When PBMs work for health plans they can either charge a management fee or keep a portion of the savings as their fee. Often the savings is in the form of a rebate off manufacturers list price. Research has found that something like 90% of the rebates flow back to the client, which is usually a health plan. A health plan can use the rebates to lower insurance premiums, lower drug copays or boost profits. Too often it’s the latter.
In recent years PBMs have acquired something of a bad reputation. Small pharmacies hate them because PBMs cut into pharmacy profits. Drug makers hate them because PBMs reduce drug company profits. Drug makers even claim that PBMs are to blame for high drug prices. That’s sounds disingenuous considering drug makers set high drug prices. However, it is becoming increasingly clear that drug makers may have a point. According to Kaiser Health News:
Drug manufacturers claim that exorbitant PBM demands for rebates force them to set high list prices to earn a profit. Independent pharmacists say PBMs are driving them out of business. Physicians blame them for unpredictable, clinically invalid prescribing decisions. And patients complain that PBMs’ choices drain their pocketbooks.

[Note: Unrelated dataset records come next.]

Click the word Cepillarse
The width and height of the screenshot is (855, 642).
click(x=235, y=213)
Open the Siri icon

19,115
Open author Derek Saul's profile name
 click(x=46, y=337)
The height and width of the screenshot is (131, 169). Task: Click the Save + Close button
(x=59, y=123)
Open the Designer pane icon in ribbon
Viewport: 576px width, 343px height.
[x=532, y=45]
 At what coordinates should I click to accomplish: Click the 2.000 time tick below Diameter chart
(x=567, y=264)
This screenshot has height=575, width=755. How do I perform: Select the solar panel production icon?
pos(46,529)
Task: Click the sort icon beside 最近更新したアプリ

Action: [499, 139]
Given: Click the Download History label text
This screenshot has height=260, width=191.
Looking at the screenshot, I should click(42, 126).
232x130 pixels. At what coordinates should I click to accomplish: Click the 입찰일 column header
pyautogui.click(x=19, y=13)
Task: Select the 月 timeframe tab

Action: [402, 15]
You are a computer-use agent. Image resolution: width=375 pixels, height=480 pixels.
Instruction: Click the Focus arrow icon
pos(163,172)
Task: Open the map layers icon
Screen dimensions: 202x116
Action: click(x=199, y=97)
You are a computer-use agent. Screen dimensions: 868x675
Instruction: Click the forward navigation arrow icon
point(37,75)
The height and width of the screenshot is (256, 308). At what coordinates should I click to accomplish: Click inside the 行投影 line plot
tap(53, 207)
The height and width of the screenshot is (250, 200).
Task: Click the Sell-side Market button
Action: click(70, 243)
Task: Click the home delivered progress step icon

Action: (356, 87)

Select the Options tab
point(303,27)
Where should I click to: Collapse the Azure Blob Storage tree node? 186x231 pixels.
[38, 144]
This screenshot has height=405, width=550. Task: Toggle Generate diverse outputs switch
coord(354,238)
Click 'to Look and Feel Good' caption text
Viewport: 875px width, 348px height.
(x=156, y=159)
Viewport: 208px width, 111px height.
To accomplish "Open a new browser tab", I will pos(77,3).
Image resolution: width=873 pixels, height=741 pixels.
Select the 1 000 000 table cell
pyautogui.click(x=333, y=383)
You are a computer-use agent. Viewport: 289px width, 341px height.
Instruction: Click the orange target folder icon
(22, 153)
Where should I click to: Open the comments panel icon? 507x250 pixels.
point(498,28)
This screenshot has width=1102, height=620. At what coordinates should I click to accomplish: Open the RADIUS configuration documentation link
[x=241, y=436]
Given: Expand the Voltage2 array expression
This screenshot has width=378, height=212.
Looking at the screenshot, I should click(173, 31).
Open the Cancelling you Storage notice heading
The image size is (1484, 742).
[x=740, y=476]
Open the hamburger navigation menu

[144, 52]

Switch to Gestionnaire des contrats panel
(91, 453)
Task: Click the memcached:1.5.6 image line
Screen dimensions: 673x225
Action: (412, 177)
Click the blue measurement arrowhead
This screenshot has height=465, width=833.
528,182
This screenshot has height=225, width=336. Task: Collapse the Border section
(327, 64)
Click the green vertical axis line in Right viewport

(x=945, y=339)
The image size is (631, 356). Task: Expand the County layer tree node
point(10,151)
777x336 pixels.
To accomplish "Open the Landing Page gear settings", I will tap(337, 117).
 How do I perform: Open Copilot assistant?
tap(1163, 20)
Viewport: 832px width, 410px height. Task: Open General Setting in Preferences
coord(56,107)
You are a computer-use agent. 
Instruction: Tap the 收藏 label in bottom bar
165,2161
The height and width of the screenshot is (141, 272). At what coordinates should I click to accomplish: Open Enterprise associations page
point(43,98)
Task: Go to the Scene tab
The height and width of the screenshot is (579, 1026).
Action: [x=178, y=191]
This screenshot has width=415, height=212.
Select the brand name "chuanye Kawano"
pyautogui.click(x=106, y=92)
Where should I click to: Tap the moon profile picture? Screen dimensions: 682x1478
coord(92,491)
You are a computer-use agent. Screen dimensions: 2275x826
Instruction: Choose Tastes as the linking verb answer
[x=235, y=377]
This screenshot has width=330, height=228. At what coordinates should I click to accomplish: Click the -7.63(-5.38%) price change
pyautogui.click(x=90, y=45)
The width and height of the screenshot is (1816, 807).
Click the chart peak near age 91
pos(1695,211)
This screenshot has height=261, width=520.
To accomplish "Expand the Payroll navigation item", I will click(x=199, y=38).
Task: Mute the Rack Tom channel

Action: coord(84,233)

In recent years the gap between net price and gross price has been rising. That’s another way of saying drug rebates are getting larger. When rebates are large consumers with health insurance often pay the higher list prices while the middlemen, or the health plan, benefits from the rebate. It wasn’t always this way. The problem is consolidation within the PBM industry. This according to Kaiser Health News:
The three biggest PBMs — OptumRx, CVS Caremark, and Express Scripts — control about 80% of prescription drug sales in America and are the most profitable parts of the health conglomerates in which they’re nestled. CVS Health, the fourth-largest U.S. corporation by revenue on Fortune’s list, owns CVS Caremark and the insurer Aetna; UnitedHealth Group, a close fifth, owns Optum; and Cigna, ranking 12th, owns Express Scripts. While serving as middlemen among drugmakers, insurers, and pharmacies, the three corporations also own the highest-grossing specialty drug and mail-order pharmacies.
Critics argue that the difference between net price and the higher list price should benefit consumers. Plan members filling a prescription may pay $20 for a generic drug that actually cost their health plan $5. The difference is called spread pricing. PBMs with strong market power can use spread pricing to enhance their profits. Or the profits can pass through and benefit insurers, some of whom own PBMs.
In other words, drug companies blame PBMs for high drug counter prices, PBMs blame insurers, and insurers blame the drug companies, all part of a health care system that hinges on an unspoken bargain…
The Federal Trade Commission and Justice Department allowed the largest PBMs to gobble up competitors and merge with insurers during the Bush and Obama administrations on the grounds that bolstering their powers might rein in prices. The FTC fought state investigations of anti-competitive behavior, saying that pressure on PBMs would benefit consumers.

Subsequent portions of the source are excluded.